WHAT THE EXERCISE ASKS: From the entries that follow, copy every line with the word "computer".

WORKING DATA:
=-=-=

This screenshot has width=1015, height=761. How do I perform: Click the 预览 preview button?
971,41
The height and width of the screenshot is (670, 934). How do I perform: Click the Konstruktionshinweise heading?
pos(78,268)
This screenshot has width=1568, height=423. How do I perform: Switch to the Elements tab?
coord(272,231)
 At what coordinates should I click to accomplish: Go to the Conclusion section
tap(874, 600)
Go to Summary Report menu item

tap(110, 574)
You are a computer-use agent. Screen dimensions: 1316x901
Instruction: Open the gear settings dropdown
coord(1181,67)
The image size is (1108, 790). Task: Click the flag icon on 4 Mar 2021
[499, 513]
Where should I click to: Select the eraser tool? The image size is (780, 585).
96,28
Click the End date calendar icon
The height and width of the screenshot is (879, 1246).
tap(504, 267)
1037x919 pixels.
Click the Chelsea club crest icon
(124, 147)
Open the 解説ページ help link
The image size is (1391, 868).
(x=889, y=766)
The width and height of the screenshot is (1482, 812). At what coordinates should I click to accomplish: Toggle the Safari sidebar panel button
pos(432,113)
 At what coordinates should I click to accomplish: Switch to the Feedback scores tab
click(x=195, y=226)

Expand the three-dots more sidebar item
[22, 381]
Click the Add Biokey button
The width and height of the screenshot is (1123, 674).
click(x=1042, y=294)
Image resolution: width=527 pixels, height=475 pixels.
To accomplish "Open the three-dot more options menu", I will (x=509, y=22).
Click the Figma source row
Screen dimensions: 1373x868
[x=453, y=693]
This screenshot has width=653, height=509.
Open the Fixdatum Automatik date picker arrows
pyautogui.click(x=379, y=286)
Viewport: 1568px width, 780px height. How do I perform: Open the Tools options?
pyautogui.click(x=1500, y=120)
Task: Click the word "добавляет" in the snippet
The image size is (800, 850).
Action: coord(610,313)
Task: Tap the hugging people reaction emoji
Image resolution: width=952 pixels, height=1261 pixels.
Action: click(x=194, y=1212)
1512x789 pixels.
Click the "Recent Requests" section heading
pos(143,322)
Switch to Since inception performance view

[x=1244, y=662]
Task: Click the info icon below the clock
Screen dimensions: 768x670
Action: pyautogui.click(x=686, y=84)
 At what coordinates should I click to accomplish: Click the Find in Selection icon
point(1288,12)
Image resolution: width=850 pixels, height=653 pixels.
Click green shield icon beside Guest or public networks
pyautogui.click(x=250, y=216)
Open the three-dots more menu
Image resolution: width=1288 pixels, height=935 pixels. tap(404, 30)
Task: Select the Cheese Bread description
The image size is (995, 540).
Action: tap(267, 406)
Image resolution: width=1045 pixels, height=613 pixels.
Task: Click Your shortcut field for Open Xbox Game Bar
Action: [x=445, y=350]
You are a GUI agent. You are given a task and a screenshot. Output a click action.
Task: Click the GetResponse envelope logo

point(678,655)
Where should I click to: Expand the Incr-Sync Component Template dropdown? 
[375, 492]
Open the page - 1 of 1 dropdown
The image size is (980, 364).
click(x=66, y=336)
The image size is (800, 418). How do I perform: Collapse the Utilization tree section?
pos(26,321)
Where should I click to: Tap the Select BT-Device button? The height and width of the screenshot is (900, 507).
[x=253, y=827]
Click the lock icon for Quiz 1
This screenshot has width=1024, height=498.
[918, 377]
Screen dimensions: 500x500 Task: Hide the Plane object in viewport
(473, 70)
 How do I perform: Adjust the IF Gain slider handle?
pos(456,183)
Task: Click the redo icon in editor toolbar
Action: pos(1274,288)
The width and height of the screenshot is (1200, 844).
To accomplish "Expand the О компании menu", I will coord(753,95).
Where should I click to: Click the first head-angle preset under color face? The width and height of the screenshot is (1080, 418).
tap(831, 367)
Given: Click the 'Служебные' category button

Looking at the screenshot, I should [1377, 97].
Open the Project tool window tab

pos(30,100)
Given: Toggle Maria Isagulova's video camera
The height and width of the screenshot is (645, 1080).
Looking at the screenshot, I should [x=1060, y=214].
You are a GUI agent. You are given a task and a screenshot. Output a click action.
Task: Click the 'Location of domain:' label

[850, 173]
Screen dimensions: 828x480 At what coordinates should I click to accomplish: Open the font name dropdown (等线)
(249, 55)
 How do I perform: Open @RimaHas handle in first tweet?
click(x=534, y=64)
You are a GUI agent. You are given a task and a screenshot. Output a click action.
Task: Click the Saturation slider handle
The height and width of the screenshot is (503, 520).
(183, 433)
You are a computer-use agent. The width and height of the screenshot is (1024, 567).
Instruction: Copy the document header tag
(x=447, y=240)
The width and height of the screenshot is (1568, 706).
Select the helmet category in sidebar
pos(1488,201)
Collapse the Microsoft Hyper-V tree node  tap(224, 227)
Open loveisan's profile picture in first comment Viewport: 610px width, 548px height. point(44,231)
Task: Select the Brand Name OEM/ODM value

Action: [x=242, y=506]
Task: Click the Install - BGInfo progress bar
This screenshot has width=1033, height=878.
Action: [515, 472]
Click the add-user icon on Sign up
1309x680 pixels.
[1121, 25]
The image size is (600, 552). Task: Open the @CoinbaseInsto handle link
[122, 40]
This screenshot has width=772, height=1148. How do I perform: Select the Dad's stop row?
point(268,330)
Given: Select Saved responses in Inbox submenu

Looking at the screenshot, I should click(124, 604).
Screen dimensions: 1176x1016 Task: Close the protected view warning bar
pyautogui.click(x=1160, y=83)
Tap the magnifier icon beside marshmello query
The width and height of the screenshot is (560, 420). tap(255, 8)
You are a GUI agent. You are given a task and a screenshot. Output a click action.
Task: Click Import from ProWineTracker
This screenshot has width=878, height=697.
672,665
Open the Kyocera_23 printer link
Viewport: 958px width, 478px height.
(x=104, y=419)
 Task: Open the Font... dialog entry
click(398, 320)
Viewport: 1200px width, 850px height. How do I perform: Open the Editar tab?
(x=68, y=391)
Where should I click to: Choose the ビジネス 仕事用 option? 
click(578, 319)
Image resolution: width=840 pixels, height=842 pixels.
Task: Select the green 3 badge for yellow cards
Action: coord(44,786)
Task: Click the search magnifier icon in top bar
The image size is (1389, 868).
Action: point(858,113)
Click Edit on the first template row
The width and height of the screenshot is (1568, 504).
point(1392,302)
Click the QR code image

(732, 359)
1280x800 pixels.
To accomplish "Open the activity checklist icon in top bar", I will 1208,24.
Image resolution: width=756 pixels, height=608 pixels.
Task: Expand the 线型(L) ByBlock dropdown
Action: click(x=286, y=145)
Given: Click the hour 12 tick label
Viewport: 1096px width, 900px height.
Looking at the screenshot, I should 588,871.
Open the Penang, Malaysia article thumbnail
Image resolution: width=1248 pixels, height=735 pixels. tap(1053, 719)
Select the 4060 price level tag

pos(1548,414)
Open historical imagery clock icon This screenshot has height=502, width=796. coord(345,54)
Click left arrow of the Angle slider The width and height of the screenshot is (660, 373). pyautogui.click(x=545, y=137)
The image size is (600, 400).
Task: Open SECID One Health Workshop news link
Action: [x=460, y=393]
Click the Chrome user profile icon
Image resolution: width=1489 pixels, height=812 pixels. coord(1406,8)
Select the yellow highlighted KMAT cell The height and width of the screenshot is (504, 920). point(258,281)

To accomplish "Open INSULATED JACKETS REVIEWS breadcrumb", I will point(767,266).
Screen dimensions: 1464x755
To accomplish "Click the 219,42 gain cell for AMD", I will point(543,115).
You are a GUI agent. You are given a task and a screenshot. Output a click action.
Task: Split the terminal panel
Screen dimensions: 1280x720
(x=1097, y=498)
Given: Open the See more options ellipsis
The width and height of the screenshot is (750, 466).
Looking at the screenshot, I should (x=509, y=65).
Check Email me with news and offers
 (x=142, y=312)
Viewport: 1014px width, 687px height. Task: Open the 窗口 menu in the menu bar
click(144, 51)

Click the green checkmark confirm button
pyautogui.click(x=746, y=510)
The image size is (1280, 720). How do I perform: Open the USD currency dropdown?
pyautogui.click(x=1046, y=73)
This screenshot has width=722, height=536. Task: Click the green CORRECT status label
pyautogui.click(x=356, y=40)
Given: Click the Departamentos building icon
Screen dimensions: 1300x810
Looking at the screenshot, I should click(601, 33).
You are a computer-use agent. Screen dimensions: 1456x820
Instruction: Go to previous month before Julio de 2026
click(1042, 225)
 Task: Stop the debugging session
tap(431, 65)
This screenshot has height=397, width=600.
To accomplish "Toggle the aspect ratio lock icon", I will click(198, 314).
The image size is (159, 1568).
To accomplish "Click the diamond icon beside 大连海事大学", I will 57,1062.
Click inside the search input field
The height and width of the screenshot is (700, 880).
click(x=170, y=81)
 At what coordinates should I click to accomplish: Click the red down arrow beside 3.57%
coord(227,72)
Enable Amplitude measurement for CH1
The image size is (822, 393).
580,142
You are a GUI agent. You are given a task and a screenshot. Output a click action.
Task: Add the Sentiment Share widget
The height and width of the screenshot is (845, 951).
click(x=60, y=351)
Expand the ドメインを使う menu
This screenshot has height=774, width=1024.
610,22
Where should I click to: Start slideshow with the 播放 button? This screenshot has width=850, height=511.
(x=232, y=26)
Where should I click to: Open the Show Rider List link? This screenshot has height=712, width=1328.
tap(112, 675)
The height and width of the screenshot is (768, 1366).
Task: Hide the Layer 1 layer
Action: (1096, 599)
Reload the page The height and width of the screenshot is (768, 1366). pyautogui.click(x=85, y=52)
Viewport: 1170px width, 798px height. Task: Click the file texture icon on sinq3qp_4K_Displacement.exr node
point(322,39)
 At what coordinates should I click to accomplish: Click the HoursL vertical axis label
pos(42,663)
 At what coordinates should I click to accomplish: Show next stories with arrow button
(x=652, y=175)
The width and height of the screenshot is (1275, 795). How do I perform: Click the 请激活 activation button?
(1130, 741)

=-=-=

ANSWER TO THIS PROBLEM:
You are a computer-use agent. Screen dimensions: 1316x901
You are a computer-use agent. The width and height of the screenshot is (1024, 567).
You are a computer-use agent. Screen dimensions: 1456x820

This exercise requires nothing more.